In this photo taken July 1, 2016, Republican presidential candidate Donald Trump speaks in Denver.  As he turns his attention to the general election, Donald Trump is signaling that he is ready to tone down his fiery rhetoric on illegal immigration _ at least behind closed doors.  (AP Photo/David Zalubowski)
In this photo taken July 1, 2016, Republican presidential candidate Donald Trump speaks in Denver. As he turns his attention to the general election, Donald Trump is signaling that he is ready to tone down his fiery rhetoric on illegal immigration _ at least behind closed doors. (AP Photo/David Zalubowski) Credit: David Zalubowski

As he turns his attention to the general election, Donald Trump is signaling that he is ready to tone down his fiery rhetoric on illegal immigration – at least behind closed doors.

At the same time, Republican officials appear eager to push him in a more moderate direction, telling Hispanics that he has abandoned his divisive primary pledge to deport the estimated 11 million people living in the country illegally – even if Trump hasn’t said so publicly himself.

“Trump has already said that he will not do massive deportations,” Helen Aguirre Ferre, the Republican National Committee’s director of Hispanic communications, told reporters at a Spanish-language briefing at the party’s convention two weeks ago. Instead, she said, “he will focus on removing the violent undocumented who have criminal records and live in the country.”

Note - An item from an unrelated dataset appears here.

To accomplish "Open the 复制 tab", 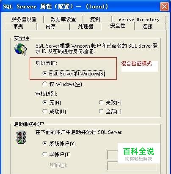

It’s a statement that may come as a surprise to Trump’s legion of loyal followers, many of whom were first drawn to Trump because of his hard-line views on immigration and border security. Trump has vowed to build a wall along the length of the southern border and use a “deportation force” to track down and deport anyone in the country illegally.

“You’re going to have a deportation force, and you’re going to do it humanely,” Trump said in a TV interview last fall. He estimated in a separate interview that the process would take between 18 months and two years.

But those who would like to see Trump move in a more inclusive direction say that Trump has indicated that he no longer advocates that plan. As evidence, they point to several vague sentences from an interview Trump gave earlier this summer to Bloomberg News during a whirlwind trip to Scotland to visit his golf courses.

“President Obama has mass deported vast numbers of people – the most ever, and it’s never reported. I think people are going to find that I have not only the best policies, but I will have the biggest heart of anybody,” Trump told the outlet.